Reps for SCRT Labs did not respond to Deadline’s request for comment on this latest salvo in what has become a shooting war so far.

Back in mid-November, Miramax sued its former golden goose Tarantino for breach-of-contract, copyright infringement and more after the filmmaker announced his intention a few weeks earlier to cash in on the big bucks non-fungible token fad. “Left unchecked, Tarantino’s conduct could mislead others into believing Miramax is involved in his venture,” the 22-page jury seeking complaint stated. “And it could also mislead others into believing they have the rights to pursue similar deals or offerings, when in fact Miramax holds the rights needed to develop, market, and sell NFTs relating to its deep film library.”

Almost immediately, Tarantino’s hard hitting lawyer Bryan Freedman swung back.

“Quentin Tarantino’s contract is clear: he has the right to sell NFTs of his hand-written script for Pulp Fiction and this ham-fisted attempt to prevent him from doing so will fail,” the attorney said in a statement.
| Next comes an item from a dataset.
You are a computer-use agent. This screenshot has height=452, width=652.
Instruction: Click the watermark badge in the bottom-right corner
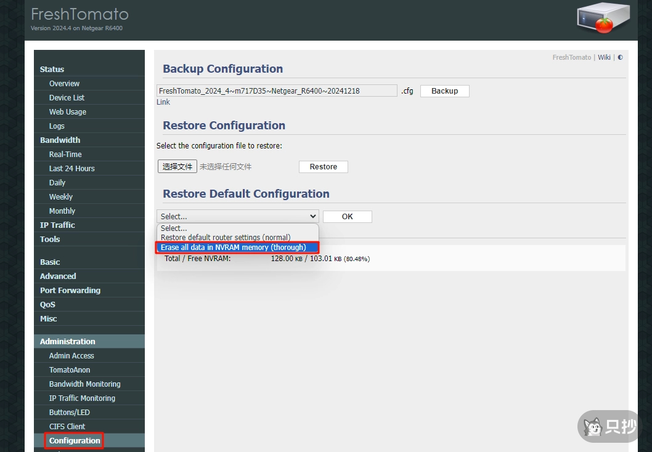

Having slammed the Harvey Weinstein and Bob Weinstein founded studio for tactically putting Tarantino’s 1993 contract in the federal docket, Freedman made it official with a filing of his own on December 9 against the ViacomCBS minority owned studio. “Now a shell of its former self and flailing under a new ownership consortium, Miramax has decided to bite the hand that fed it for so many years by bringing this offensively meritless lawsuit,” the lawyer exclaimed in a move to have the whole thing tossed out.

The lawyers are on the calendar to have their first scheduling conference on February 24, though it may ended up being virtual due to Covid-19. In the meantime, Tarantino and Secret Network have set January 17-21 as the dates for the Pulp Fiction “Chapter 1” auction, with more to follow quickly up until January 27.

Interestingly, the auctions will not take place on the OpenSea platform, as originally proclaimed. Today’s letter makes a point of spotlighting that shift and uses it to further chastise SCRT Labs. “Presumably OpenSea did not want to aid and abet your willful copyright and other infringements,” the three-page letter from lawyer Williams to Zyskind mocks.

Or as the Harvey Keitel portrayed Winston Wolfe says in Pulp Fiction: “Pretty please with sugar on top, clean the fucking car.”